Keeping It Simple
I was in Barnes and Noble a few nights ago and saw a book whose title claimed it was the iPhone’s missing instruction manual or some such. It was about 500-600 pages long – a great, huge, thick thing, costing $25.
I grinned. Or maybe grimaced. Steve must be turning over in his grave, I thought. His philosophy was just the opposite: make a product so simple to use, so intuitive, that it required no operating manual.
Steve embraced the most famous acronym in computing: KISS, for Keep It Simple, Stupid.
The same is true in writing. The only writing manual you’ll ever need is Strunk and White’s The Elements of Style, fewer than 100 pages of wisdom, first published back in 1959. It was Professor Strunk who cried out in his college English classes, “Omit needless words!”
Strunk and Jobs would have been best buddies. They both understood the KISS principle and really put it into practice.

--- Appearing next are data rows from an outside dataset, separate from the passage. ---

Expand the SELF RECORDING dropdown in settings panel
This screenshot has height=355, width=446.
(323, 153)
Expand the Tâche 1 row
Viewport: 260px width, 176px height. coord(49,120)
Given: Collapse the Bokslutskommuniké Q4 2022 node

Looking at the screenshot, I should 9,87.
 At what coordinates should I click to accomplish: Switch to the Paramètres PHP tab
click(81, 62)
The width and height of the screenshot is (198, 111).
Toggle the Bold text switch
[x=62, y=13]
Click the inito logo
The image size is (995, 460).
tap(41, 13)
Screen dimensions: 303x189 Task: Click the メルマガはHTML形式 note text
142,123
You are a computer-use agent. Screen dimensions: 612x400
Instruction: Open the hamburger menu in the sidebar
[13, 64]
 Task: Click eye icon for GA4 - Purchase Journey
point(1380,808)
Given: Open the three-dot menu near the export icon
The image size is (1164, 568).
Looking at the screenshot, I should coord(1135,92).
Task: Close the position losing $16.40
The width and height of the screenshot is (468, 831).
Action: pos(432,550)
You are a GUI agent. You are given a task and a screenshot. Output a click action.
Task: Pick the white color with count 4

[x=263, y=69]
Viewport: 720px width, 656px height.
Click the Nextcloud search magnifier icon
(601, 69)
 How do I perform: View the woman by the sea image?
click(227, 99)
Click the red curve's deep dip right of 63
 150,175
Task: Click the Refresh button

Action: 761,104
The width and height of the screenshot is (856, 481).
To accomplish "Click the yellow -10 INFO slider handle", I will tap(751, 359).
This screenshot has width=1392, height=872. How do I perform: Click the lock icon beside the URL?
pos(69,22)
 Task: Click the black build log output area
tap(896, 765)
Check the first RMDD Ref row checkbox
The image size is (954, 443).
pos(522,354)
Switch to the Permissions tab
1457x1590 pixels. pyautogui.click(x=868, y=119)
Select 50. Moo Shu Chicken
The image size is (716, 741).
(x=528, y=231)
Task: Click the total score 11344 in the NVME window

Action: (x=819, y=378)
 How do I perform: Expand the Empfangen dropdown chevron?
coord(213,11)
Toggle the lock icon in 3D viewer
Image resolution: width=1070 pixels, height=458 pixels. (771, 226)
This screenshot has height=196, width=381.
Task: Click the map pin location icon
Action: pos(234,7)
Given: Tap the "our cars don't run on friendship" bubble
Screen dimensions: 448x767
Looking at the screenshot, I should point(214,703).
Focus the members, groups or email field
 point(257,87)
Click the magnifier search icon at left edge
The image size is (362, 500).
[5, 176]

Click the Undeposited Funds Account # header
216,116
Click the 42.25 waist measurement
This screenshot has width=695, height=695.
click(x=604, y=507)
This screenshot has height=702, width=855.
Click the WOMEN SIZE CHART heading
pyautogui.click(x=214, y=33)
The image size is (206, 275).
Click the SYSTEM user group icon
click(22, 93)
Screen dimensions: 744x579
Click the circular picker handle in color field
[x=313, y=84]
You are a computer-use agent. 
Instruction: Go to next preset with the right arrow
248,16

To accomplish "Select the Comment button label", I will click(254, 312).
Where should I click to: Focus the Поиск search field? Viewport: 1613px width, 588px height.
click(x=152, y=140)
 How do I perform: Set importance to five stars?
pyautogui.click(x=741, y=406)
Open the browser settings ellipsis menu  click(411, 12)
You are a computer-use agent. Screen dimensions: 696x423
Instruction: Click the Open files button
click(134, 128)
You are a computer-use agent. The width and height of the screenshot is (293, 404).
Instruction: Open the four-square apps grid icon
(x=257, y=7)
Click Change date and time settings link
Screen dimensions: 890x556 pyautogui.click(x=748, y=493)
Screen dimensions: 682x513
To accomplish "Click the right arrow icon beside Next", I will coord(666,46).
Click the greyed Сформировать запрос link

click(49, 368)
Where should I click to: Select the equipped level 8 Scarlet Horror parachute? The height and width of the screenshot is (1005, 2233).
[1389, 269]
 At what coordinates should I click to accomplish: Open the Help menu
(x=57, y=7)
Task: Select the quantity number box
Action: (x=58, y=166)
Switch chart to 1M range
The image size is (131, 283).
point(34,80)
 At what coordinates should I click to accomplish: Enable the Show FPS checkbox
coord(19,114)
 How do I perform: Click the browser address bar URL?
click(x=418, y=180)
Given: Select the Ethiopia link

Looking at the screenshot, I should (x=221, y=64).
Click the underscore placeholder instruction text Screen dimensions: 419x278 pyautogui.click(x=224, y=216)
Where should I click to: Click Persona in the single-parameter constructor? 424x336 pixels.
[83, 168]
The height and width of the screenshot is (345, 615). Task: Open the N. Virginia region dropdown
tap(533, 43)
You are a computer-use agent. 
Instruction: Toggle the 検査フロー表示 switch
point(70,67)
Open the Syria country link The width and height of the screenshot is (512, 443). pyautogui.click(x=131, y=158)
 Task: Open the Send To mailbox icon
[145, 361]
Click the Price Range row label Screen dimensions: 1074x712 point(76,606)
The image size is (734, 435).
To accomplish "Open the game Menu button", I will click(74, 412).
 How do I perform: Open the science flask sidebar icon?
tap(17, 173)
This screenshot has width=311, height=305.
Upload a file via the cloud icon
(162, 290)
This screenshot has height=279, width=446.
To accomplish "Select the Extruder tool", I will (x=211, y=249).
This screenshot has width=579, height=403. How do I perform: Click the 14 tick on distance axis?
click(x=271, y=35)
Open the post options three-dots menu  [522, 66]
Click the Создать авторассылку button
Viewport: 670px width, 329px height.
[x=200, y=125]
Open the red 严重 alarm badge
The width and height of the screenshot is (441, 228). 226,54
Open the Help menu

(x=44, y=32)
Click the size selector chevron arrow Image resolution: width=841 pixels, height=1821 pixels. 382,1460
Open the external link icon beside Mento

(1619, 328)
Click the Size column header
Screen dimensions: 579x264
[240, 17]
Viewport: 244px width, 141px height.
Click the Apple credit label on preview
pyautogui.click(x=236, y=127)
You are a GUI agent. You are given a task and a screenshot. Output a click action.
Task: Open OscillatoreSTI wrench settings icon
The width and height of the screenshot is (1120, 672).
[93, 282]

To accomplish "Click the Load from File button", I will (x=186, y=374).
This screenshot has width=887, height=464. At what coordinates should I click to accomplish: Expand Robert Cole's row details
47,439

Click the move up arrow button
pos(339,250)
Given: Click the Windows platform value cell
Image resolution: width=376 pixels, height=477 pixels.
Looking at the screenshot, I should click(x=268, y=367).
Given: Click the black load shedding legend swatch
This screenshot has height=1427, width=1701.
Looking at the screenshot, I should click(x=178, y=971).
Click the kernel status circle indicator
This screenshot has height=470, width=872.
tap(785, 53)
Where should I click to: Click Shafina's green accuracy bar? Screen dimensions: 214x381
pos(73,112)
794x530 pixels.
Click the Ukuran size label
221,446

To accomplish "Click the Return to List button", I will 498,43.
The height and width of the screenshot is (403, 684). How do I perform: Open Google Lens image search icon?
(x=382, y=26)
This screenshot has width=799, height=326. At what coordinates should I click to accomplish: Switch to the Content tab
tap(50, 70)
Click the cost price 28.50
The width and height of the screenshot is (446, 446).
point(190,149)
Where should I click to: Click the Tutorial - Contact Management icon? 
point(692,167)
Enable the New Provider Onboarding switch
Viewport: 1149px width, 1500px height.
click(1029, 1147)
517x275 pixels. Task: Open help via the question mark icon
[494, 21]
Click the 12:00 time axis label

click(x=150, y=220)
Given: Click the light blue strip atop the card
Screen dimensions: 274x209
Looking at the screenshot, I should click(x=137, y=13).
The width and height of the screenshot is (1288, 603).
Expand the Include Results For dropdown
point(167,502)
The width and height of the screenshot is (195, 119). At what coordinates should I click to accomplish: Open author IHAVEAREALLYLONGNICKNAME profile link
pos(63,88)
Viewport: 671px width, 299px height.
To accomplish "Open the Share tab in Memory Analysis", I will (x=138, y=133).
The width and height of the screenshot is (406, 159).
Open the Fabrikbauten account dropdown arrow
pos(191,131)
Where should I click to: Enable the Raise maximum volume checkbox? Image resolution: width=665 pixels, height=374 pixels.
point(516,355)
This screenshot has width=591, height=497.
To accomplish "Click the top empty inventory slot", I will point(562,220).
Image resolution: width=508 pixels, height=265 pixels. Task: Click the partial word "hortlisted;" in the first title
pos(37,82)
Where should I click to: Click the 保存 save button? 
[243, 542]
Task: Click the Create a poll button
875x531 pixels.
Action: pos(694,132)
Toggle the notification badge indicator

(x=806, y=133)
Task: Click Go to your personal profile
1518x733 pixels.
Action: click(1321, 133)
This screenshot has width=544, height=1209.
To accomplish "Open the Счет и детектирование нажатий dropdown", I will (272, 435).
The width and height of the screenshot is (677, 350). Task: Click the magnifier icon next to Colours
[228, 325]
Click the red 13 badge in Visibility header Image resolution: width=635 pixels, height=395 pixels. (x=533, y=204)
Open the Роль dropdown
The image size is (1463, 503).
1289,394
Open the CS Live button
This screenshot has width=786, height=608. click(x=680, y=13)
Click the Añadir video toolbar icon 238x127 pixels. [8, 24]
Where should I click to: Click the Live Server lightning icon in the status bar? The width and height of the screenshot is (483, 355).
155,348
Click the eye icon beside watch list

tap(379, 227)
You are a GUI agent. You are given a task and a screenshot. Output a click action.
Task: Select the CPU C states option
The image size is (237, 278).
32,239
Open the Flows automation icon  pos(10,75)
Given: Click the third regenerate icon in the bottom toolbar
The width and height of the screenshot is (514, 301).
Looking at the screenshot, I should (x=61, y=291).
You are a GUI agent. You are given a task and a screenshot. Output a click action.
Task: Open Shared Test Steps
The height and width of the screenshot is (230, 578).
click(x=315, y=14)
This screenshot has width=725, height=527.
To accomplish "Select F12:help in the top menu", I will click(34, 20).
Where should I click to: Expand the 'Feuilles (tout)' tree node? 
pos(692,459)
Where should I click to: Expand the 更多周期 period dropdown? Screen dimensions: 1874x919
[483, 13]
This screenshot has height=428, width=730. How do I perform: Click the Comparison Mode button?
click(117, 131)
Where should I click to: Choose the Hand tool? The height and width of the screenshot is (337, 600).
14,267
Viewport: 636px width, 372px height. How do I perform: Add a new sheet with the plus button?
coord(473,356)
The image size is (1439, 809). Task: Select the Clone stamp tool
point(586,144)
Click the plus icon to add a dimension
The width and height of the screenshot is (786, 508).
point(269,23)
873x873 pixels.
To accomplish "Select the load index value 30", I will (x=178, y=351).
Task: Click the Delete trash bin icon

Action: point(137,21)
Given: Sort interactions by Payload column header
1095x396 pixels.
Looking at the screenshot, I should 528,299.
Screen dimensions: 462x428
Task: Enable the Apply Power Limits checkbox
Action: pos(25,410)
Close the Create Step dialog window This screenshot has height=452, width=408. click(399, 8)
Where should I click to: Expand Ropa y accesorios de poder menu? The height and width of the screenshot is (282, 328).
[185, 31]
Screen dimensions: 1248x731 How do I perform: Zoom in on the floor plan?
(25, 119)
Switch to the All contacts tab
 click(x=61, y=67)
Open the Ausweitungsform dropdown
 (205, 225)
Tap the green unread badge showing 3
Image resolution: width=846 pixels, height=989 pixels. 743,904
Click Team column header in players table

Business authors do well when they follow the KISS principle, too. Business book readers are a pretty smart bunch; that’s why they buy books. They don’t really need a textbook; often all they need is to be reminded about a subject or trend or method, then updated with new ideas for how to use it.
And while you’re writing your book, omitting needless words, be sure to omit the big ones in favor or simple ones. It’s far better to impress with the depth and breadth of your thinking than with unnecessarily extravagant eloquence.